+++ RAW DATA
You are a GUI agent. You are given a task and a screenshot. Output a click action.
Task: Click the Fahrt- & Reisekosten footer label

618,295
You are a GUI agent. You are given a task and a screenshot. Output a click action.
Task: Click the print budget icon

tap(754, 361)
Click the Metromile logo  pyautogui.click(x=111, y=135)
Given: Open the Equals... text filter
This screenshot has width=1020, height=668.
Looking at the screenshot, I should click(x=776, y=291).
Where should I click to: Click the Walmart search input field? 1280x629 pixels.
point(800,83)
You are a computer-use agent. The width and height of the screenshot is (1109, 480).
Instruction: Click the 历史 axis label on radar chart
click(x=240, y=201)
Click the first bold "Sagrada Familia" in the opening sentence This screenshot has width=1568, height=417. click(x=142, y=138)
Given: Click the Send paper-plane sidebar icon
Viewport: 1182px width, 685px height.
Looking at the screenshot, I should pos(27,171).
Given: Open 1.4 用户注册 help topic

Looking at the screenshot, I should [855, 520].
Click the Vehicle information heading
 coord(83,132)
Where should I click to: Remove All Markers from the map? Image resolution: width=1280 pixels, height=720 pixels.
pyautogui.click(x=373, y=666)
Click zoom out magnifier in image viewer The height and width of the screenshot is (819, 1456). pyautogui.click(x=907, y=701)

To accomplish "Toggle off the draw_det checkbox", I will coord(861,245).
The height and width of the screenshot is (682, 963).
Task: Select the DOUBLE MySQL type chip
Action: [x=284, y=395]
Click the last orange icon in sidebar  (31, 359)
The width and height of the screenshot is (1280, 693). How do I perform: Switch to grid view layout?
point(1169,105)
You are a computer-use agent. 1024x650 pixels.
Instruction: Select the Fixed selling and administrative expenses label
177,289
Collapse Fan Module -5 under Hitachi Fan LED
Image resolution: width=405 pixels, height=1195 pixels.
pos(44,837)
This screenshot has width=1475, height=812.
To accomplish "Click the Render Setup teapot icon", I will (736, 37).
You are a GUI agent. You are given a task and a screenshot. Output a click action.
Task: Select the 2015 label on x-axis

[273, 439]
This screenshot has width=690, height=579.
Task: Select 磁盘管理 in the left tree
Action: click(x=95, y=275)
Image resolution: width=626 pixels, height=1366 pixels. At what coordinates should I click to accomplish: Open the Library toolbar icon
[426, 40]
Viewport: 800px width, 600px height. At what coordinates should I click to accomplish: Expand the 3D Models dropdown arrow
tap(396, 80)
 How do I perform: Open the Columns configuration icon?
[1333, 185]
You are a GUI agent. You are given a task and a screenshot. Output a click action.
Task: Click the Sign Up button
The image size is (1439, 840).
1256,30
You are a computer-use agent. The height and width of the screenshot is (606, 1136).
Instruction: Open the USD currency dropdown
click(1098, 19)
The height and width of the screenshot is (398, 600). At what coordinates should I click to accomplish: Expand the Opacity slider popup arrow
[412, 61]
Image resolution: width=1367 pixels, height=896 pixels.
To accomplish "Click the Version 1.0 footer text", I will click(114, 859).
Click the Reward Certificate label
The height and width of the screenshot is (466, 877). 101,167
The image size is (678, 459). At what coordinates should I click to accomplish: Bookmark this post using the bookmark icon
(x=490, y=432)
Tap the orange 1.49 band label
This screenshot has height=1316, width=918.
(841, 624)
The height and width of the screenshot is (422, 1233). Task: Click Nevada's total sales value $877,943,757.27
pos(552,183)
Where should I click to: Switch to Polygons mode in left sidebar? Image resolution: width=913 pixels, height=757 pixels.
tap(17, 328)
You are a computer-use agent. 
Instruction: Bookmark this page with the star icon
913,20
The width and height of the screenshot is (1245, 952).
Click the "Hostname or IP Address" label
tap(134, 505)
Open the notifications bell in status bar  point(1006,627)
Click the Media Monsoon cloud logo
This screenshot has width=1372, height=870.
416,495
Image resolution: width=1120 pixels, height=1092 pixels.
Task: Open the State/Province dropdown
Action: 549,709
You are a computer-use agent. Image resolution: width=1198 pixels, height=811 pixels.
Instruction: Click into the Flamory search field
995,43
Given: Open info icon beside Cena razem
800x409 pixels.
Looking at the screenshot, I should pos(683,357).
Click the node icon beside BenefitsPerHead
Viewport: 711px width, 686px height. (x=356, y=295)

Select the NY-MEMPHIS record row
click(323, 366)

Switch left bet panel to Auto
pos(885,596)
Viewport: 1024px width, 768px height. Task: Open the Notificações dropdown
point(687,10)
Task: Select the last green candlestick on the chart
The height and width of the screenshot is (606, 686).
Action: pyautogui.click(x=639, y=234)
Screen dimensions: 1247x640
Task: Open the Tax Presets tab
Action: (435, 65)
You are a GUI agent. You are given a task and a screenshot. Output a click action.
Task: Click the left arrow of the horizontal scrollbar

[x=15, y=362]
++++++
*PROBLEM DETAILS*. Copy the whole listing above line for line, without changing a single character.

*SOLUTION*.
You are a GUI agent. You are given a task and a screenshot. Output a click action.
Task: Click the Fahrt- & Reisekosten footer label

618,295
You are a GUI agent. You are given a task and a screenshot. Output a click action.
Task: Click the print budget icon

tap(754, 361)
Click the Metromile logo  pyautogui.click(x=111, y=135)
Given: Open the Equals... text filter
This screenshot has width=1020, height=668.
Looking at the screenshot, I should click(x=776, y=291).
Where should I click to: Click the Walmart search input field? 1280x629 pixels.
point(800,83)
You are a computer-use agent. The width and height of the screenshot is (1109, 480).
Instruction: Click the 历史 axis label on radar chart
click(x=240, y=201)
Click the first bold "Sagrada Familia" in the opening sentence This screenshot has width=1568, height=417. click(x=142, y=138)
Given: Click the Send paper-plane sidebar icon
Viewport: 1182px width, 685px height.
Looking at the screenshot, I should pos(27,171).
Given: Open 1.4 用户注册 help topic

Looking at the screenshot, I should [855, 520].
Click the Vehicle information heading
 coord(83,132)
Where should I click to: Remove All Markers from the map? Image resolution: width=1280 pixels, height=720 pixels.
pyautogui.click(x=373, y=666)
Click zoom out magnifier in image viewer The height and width of the screenshot is (819, 1456). pyautogui.click(x=907, y=701)

To accomplish "Toggle off the draw_det checkbox", I will coord(861,245).
The height and width of the screenshot is (682, 963).
Task: Select the DOUBLE MySQL type chip
Action: [x=284, y=395]
Click the last orange icon in sidebar  (31, 359)
The width and height of the screenshot is (1280, 693). How do I perform: Switch to grid view layout?
point(1169,105)
You are a computer-use agent. 1024x650 pixels.
Instruction: Select the Fixed selling and administrative expenses label
177,289
Collapse Fan Module -5 under Hitachi Fan LED
Image resolution: width=405 pixels, height=1195 pixels.
pos(44,837)
This screenshot has width=1475, height=812.
To accomplish "Click the Render Setup teapot icon", I will (736, 37).
You are a GUI agent. You are given a task and a screenshot. Output a click action.
Task: Select the 2015 label on x-axis

[273, 439]
This screenshot has width=690, height=579.
Task: Select 磁盘管理 in the left tree
Action: click(x=95, y=275)
Image resolution: width=626 pixels, height=1366 pixels. At what coordinates should I click to accomplish: Open the Library toolbar icon
[426, 40]
Viewport: 800px width, 600px height. At what coordinates should I click to accomplish: Expand the 3D Models dropdown arrow
tap(396, 80)
 How do I perform: Open the Columns configuration icon?
[1333, 185]
You are a GUI agent. You are given a task and a screenshot. Output a click action.
Task: Click the Sign Up button
The image size is (1439, 840).
1256,30
You are a computer-use agent. The height and width of the screenshot is (606, 1136).
Instruction: Open the USD currency dropdown
click(1098, 19)
The height and width of the screenshot is (398, 600). At what coordinates should I click to accomplish: Expand the Opacity slider popup arrow
[412, 61]
Image resolution: width=1367 pixels, height=896 pixels.
To accomplish "Click the Version 1.0 footer text", I will click(114, 859).
Click the Reward Certificate label
The height and width of the screenshot is (466, 877). 101,167
The image size is (678, 459). At what coordinates should I click to accomplish: Bookmark this post using the bookmark icon
(x=490, y=432)
Tap the orange 1.49 band label
This screenshot has height=1316, width=918.
(841, 624)
The height and width of the screenshot is (422, 1233). Task: Click Nevada's total sales value $877,943,757.27
pos(552,183)
Where should I click to: Switch to Polygons mode in left sidebar? Image resolution: width=913 pixels, height=757 pixels.
tap(17, 328)
You are a computer-use agent. 
Instruction: Bookmark this page with the star icon
913,20
The width and height of the screenshot is (1245, 952).
Click the "Hostname or IP Address" label
tap(134, 505)
Open the notifications bell in status bar  point(1006,627)
Click the Media Monsoon cloud logo
This screenshot has width=1372, height=870.
416,495
Image resolution: width=1120 pixels, height=1092 pixels.
Task: Open the State/Province dropdown
Action: 549,709
You are a computer-use agent. Image resolution: width=1198 pixels, height=811 pixels.
Instruction: Click into the Flamory search field
995,43
Given: Open info icon beside Cena razem
800x409 pixels.
Looking at the screenshot, I should pos(683,357).
Click the node icon beside BenefitsPerHead
Viewport: 711px width, 686px height. (x=356, y=295)

Select the NY-MEMPHIS record row
click(323, 366)

Switch left bet panel to Auto
pos(885,596)
Viewport: 1024px width, 768px height. Task: Open the Notificações dropdown
point(687,10)
Task: Select the last green candlestick on the chart
The height and width of the screenshot is (606, 686).
Action: pyautogui.click(x=639, y=234)
Screen dimensions: 1247x640
Task: Open the Tax Presets tab
Action: (435, 65)
You are a GUI agent. You are given a task and a screenshot. Output a click action.
Task: Click the left arrow of the horizontal scrollbar

[x=15, y=362]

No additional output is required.